### WHAT YOU HAVE TO DO
Reproduce the lines that start with the one containing "You are a GUI" and end with the one containing "(x=626, y=29)", including both of those lines but leaving out the pictures.

### EXTRACTED INFORMATION
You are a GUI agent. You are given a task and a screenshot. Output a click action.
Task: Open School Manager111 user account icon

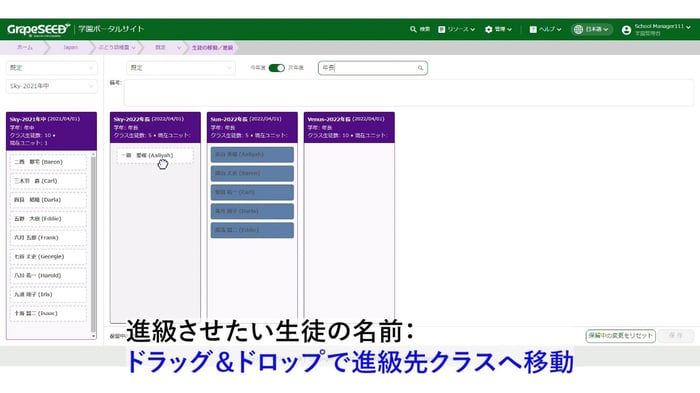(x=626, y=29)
==
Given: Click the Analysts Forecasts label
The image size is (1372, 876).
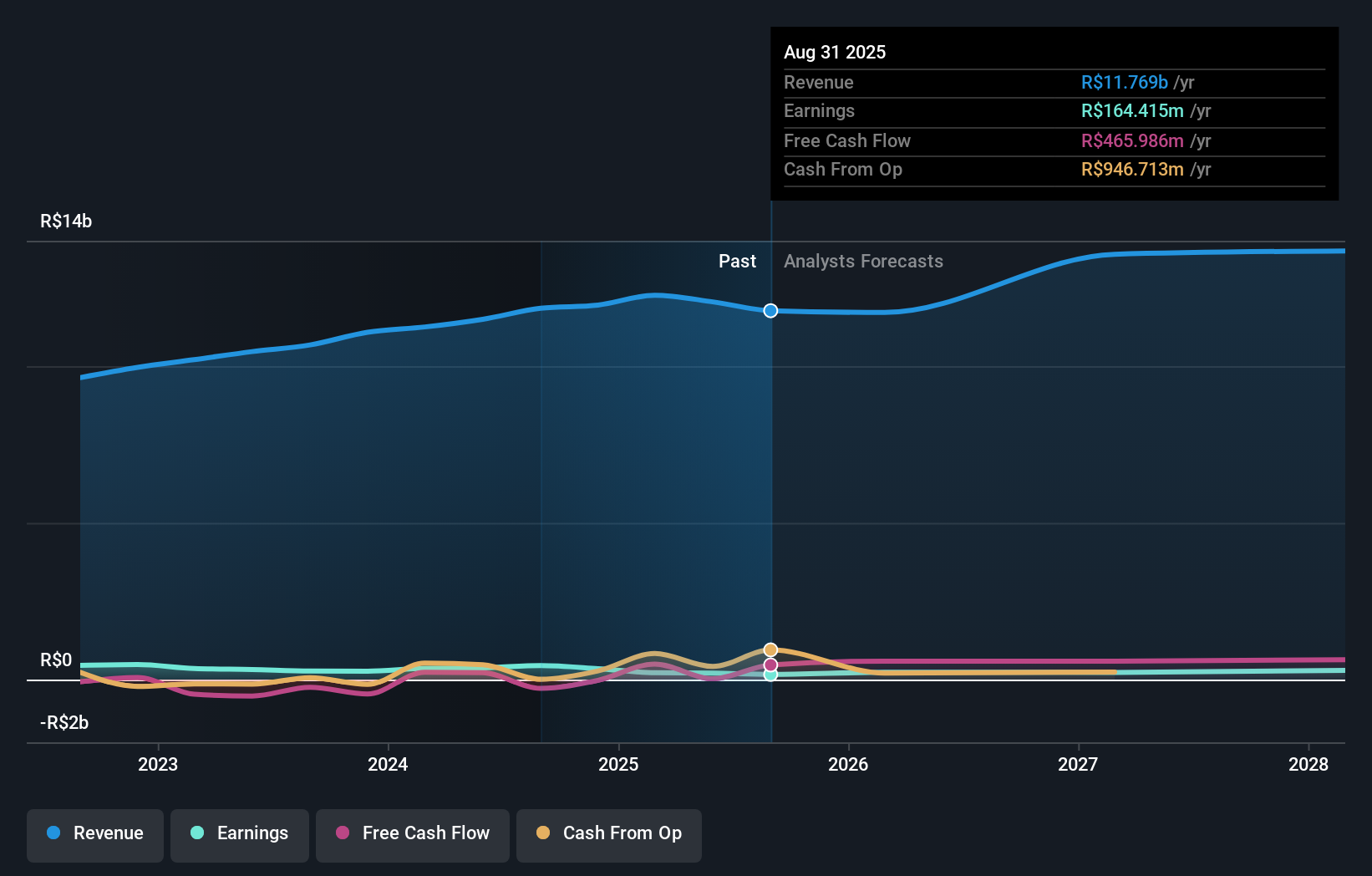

### OUTPUT FOR THIS TASK
You are a GUI agent. You are given a task and a screenshot. Output a click action.
Task: Open School Manager111 user account icon

(x=626, y=29)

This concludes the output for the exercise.